One important design choice: the send() call is synchronous (.get() on the future). We need confirmation that the DLQ message actually landed before we commit the offset of the original message. If the DLQ send fails, we'd rather crash than silently lose the message.
Step 4: Retry with Exponential Backoff
Now for the interesting part. When we classify an error as RECOVERABLE, we don't just retry immediately — that would hammer an already struggling downstream service. We wait, and we wait progressively longer.
The Backoff Calculator
The formula is straightforward: delay = min(maxDelay, initialDelay * multiplier^attempt).
But there's a subtlety. If you have 50 consumers all hitting a timeout at the same moment, they'll all compute the exact same backoff delay and retry at the same time. This is the thundering herd problem, and it makes things worse instead of better.
The fix is full jitter: instead of sleeping for the computed delay, sleep for a random duration between 0 and the computed delay.
public class ExponentialBackoff {
private final long initialDelayMs;
private final double multiplier;
private final long maxDelayMs;
public long calculateDelay(int attempt) {
double exponentialDelay = initialDelayMs * Math.pow(multiplier, attempt);
long cappedDelay = (long) Math.min(maxDelayMs, exponentialDelay);
// Full jitter: uniform random in [0, cappedDelay]
return ThreadLocalRandom.current().nextLong(0, cappedDelay + 1);
}
}With default configuration (1 second initial, 2x multiplier, 10 second cap), the backoff windows look like this:
| Retry | Max Delay | Actual Delay |
|---|---|---|
| 1st | 1,000ms | random(0 - 1,000ms) |
| 2nd | 2,000ms | random(0 - 2,000ms) |
| 3rd | 4,000ms | random(0 - 4,000ms) |
| 4th+ | 10,000ms | random(0 - 10,000ms) |
The randomness ensures that even if 50 consumers fail at the same instant, their retries are spread across the entire window instead of spiking at one point. This is the AWS-recommended approach for distributed systems.
The Retry Handler
The backoff calculator is stateless — it just computes delays. The RetryHandler is what actually manages the retry loop: catch, classify, decide, sleep, retry.
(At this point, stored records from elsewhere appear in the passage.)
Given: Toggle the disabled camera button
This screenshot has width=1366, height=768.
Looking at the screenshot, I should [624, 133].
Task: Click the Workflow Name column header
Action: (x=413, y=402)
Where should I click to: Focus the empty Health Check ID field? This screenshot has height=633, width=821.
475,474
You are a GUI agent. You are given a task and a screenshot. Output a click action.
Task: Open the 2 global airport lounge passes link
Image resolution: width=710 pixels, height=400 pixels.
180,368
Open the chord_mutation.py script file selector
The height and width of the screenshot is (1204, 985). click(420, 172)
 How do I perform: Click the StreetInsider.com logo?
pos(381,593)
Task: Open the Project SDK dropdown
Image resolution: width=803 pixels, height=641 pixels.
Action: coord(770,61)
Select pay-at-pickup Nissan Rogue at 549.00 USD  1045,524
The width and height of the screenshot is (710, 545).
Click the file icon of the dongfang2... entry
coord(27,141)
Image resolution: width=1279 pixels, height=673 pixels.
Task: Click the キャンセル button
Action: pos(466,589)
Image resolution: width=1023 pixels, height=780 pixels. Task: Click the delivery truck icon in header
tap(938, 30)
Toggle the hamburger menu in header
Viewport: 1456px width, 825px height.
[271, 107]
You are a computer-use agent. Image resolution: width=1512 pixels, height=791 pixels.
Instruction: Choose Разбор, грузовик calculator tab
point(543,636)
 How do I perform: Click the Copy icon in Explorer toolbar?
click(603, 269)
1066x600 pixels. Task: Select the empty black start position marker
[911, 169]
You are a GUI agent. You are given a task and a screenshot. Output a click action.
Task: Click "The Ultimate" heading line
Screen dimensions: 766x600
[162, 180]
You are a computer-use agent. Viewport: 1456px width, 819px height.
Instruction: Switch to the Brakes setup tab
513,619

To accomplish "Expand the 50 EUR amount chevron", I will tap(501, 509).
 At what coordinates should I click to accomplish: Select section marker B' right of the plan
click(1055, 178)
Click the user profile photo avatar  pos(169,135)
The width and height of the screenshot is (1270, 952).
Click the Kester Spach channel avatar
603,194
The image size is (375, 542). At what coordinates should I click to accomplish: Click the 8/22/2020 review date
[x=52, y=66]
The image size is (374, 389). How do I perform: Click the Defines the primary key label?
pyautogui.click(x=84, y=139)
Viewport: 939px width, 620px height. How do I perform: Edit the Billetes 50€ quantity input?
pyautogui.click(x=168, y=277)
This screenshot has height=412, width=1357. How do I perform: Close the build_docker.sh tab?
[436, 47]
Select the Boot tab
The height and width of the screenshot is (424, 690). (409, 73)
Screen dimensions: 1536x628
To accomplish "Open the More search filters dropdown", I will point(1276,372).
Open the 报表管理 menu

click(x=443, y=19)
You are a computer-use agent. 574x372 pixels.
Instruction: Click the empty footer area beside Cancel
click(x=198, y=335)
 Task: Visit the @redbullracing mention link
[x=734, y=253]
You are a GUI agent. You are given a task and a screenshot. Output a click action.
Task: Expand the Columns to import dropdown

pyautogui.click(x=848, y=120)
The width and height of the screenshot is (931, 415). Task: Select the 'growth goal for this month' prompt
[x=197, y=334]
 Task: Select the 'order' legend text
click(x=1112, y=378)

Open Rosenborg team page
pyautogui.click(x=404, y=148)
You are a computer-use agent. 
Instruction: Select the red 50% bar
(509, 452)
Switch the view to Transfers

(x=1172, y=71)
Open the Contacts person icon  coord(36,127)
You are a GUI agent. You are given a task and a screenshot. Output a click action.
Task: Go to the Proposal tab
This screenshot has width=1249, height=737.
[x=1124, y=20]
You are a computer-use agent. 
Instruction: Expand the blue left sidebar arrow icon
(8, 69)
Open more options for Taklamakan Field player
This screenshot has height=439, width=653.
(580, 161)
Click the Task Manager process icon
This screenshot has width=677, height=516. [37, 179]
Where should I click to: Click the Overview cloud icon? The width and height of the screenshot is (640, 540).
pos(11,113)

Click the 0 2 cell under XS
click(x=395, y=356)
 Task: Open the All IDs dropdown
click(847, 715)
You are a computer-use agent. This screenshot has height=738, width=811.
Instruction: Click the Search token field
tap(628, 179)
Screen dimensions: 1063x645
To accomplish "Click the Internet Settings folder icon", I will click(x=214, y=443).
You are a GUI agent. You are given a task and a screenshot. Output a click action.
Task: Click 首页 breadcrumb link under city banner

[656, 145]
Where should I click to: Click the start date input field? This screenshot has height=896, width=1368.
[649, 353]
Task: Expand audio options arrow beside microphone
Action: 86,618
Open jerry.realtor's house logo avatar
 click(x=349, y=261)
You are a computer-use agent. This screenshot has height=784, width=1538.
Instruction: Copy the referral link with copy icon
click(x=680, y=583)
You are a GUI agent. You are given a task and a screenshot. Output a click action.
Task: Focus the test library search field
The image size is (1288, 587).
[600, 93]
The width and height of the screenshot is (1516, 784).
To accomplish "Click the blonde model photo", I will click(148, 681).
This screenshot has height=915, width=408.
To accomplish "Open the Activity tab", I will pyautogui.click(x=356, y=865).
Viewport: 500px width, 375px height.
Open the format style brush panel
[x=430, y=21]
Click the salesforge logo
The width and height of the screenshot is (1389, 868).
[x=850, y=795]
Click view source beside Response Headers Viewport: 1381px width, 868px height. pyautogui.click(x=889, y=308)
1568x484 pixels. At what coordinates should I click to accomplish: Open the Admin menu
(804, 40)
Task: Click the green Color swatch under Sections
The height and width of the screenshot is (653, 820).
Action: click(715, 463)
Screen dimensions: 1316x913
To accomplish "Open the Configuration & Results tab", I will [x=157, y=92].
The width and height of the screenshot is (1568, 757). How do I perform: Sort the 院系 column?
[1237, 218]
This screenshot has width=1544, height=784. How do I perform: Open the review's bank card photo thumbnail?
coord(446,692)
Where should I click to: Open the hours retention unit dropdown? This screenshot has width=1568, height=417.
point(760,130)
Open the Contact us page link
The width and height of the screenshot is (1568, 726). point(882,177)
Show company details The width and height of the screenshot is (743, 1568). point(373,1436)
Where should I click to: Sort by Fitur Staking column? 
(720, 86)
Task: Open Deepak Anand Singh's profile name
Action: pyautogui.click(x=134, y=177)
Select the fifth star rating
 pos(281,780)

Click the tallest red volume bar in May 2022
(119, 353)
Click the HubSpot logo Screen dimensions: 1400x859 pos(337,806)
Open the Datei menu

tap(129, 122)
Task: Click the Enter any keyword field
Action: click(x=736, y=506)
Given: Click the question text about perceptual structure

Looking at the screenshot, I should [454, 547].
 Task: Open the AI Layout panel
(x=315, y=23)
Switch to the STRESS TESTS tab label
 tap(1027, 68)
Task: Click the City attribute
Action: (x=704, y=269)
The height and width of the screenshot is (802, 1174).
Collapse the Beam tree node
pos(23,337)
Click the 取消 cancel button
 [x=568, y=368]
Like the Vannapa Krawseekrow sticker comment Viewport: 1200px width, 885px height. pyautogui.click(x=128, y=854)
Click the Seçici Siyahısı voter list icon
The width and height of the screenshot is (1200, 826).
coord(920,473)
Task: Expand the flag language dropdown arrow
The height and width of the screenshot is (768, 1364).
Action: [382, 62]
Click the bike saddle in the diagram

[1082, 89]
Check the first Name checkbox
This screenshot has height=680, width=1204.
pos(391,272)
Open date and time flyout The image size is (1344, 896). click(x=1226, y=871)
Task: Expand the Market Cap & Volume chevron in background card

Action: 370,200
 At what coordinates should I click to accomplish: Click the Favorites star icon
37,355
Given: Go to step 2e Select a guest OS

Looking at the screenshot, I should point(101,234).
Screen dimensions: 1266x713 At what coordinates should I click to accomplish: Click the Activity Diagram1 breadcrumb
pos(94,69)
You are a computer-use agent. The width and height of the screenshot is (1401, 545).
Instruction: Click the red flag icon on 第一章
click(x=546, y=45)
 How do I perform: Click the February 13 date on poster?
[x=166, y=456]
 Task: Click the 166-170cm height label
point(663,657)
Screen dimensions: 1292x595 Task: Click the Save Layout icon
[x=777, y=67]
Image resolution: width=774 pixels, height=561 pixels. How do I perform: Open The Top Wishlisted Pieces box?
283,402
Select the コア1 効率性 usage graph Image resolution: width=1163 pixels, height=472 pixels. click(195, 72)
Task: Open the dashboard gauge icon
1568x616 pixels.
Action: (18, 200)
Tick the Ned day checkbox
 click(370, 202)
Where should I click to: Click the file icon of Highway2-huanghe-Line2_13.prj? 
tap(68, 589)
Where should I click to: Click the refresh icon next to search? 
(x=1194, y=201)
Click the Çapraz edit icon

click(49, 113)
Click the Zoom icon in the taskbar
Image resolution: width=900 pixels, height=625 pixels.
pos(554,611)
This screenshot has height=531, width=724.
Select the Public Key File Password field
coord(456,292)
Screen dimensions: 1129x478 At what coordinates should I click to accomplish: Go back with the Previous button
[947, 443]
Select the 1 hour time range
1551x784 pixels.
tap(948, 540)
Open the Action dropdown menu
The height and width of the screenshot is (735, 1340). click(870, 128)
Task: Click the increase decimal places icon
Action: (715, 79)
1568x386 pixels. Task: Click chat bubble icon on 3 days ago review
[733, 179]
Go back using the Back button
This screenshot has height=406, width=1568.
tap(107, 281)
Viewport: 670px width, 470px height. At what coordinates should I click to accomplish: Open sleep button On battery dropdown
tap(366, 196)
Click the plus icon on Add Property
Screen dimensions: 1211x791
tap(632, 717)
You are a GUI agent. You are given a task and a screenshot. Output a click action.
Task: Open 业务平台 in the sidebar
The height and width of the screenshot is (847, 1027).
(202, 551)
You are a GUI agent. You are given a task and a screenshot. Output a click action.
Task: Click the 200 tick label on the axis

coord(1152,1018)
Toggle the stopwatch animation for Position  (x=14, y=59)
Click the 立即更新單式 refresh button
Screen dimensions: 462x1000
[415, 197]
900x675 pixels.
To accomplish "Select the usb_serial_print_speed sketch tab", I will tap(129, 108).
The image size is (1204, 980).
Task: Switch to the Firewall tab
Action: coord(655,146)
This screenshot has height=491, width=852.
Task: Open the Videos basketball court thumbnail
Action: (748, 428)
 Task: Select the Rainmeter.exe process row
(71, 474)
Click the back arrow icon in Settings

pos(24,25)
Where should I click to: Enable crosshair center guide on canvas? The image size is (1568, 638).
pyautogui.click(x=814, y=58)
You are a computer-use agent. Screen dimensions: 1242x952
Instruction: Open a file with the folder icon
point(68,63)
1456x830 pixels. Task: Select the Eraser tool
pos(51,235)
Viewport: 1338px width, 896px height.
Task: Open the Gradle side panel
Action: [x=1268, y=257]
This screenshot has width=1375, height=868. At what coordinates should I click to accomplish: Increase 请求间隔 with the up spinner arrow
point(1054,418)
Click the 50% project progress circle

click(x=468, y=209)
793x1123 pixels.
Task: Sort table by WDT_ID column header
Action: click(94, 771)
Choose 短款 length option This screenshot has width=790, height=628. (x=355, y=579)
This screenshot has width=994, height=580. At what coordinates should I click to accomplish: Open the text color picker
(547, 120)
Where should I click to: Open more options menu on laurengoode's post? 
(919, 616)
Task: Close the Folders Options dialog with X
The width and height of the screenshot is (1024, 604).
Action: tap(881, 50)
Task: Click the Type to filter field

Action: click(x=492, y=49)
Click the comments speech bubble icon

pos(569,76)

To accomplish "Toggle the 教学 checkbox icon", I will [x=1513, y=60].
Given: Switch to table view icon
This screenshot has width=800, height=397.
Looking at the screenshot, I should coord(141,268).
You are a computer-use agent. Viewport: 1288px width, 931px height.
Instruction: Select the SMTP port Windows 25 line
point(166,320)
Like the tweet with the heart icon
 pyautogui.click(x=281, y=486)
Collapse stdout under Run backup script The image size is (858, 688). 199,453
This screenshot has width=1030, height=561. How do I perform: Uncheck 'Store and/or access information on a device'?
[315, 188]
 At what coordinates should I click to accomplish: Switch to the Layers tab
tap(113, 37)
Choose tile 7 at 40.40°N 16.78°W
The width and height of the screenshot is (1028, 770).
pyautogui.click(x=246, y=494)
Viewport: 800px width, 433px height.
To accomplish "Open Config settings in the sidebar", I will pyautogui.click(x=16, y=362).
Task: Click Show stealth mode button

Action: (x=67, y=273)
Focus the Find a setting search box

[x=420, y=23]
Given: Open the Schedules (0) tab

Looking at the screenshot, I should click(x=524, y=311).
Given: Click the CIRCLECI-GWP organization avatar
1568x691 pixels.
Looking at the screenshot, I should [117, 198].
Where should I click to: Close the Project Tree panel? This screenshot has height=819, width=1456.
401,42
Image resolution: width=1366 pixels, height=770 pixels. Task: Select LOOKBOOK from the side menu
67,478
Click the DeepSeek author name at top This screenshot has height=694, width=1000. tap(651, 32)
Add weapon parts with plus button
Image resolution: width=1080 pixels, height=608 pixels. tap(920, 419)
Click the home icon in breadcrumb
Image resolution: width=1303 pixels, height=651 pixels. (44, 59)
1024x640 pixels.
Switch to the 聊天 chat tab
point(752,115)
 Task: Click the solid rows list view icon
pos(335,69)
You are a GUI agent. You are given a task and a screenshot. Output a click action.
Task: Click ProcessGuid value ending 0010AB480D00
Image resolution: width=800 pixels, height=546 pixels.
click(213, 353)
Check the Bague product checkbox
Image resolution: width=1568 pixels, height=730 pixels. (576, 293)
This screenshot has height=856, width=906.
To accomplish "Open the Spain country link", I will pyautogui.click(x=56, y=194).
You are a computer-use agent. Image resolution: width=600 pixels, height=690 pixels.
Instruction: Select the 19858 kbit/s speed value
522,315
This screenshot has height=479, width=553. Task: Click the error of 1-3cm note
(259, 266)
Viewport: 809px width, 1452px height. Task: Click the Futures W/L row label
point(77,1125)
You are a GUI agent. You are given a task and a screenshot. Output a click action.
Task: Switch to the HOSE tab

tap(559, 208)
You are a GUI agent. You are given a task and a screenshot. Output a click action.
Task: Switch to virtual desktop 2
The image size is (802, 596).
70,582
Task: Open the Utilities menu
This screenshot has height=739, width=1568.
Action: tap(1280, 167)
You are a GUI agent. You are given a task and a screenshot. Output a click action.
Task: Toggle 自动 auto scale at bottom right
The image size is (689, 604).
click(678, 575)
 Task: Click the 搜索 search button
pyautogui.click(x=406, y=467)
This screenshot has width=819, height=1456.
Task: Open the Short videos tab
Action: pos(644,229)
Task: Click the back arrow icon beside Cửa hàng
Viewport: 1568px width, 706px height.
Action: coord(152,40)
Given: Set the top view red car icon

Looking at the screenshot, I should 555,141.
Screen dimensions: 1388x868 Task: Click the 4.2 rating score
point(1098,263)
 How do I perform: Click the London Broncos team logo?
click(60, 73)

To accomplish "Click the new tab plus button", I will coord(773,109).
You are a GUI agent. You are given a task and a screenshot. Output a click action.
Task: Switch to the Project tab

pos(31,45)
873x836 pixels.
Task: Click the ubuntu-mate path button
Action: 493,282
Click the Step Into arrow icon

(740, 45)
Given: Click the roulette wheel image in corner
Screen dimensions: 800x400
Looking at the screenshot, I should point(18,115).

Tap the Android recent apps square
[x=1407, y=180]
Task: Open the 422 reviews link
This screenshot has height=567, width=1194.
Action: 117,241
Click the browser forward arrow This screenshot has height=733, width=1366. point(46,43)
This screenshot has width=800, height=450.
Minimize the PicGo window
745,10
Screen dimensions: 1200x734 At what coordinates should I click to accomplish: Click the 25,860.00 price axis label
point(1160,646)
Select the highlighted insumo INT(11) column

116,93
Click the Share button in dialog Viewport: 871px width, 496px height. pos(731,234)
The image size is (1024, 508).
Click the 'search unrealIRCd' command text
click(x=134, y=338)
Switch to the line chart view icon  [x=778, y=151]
public class RetryHandler {
@FunctionalInterface
public interface RecordProcessor {
void process(ConsumerRecord<String, String> record) throws Throwable;
}
private final ExponentialBackoff backoff;
private final ErrorClassifier classifier;
private final DeadLetterQueueProducer dlqProducer;
private final int maxRetries;
public boolean processWithRetry(ConsumerRecord<String, String> record,
RecordProcessor processor,
String dlqTopic) throws Throwable {
int attempt = 0;
while (true) {
try {
processor.process(record);
return true; // success
} catch (Throwable t) {
ErrorCategory category = classifier.classify(t);
if (category != ErrorCategory.RECOVERABLE) {
throw t; // not our problem — rethrow immediately
}
attempt++;
if (attempt > maxRetries) {
int retryCount = attempt - 1;
dlqProducer.send(dlqTopic, record, t, retryCount);
return false; // exhausted — routed to DLQ
}
long delay = backoff.calculateDelay(attempt - 1);
Thread.sleep(delay);
}
}
}
}There are a few design decisions here worth calling out:
The return type is boolean, not void. true means the message was processed successfully. false means retries were exhausted and the message was sent to the DLQ. Both are "handled" from the consumer loop's perspective — the offset should be committed either way. But the circuit breaker (coming next) needs to know the difference: true is a success, false is a failure.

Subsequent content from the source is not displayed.